» **WHAT THE EXERCISE ASKS**: Write down exactly the lines of the records below, beginning with the first and ending with the line that includes "You are a computer-use agent. The".

Stored records:
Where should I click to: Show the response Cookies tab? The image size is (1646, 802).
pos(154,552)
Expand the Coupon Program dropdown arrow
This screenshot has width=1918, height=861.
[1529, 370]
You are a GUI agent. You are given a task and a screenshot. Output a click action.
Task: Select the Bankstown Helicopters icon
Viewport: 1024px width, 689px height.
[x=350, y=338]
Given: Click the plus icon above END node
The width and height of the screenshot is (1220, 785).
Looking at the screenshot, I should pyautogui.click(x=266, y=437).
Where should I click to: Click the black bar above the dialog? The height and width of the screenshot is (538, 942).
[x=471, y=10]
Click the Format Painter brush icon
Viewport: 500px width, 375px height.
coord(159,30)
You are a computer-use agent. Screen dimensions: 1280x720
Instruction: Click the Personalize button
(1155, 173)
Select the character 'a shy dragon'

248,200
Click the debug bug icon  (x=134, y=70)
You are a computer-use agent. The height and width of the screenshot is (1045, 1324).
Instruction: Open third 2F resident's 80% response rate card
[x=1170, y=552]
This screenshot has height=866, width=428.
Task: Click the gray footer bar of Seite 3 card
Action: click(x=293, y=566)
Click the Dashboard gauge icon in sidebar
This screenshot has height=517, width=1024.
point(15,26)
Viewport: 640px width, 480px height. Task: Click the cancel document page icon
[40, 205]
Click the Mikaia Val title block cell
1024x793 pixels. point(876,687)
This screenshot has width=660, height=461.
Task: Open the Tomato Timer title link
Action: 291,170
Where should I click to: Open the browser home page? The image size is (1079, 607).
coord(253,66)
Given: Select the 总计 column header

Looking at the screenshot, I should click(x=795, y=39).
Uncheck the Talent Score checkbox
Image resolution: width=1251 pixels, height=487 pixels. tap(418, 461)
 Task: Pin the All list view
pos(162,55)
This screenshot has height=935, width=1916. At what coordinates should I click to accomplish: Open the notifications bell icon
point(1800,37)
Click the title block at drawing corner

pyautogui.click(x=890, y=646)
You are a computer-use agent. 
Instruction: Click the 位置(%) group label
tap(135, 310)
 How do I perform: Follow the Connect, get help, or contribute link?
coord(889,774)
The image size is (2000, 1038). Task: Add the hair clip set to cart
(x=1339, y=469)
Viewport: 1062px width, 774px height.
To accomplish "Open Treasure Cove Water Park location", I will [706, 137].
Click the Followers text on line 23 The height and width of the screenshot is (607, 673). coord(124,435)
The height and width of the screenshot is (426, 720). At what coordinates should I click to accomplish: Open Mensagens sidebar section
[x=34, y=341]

» **SOLUTION FOR THIS PROBLEM**:
Where should I click to: Show the response Cookies tab? The image size is (1646, 802).
pos(154,552)
Expand the Coupon Program dropdown arrow
This screenshot has width=1918, height=861.
[1529, 370]
You are a GUI agent. You are given a task and a screenshot. Output a click action.
Task: Select the Bankstown Helicopters icon
Viewport: 1024px width, 689px height.
[x=350, y=338]
Given: Click the plus icon above END node
The width and height of the screenshot is (1220, 785).
Looking at the screenshot, I should pyautogui.click(x=266, y=437).
Where should I click to: Click the black bar above the dialog? The height and width of the screenshot is (538, 942).
[x=471, y=10]
Click the Format Painter brush icon
Viewport: 500px width, 375px height.
coord(159,30)
You are a computer-use agent. Screen dimensions: 1280x720
Instruction: Click the Personalize button
(1155, 173)
Select the character 'a shy dragon'

248,200
Click the debug bug icon  (x=134, y=70)
You are a computer-use agent. The height and width of the screenshot is (1045, 1324).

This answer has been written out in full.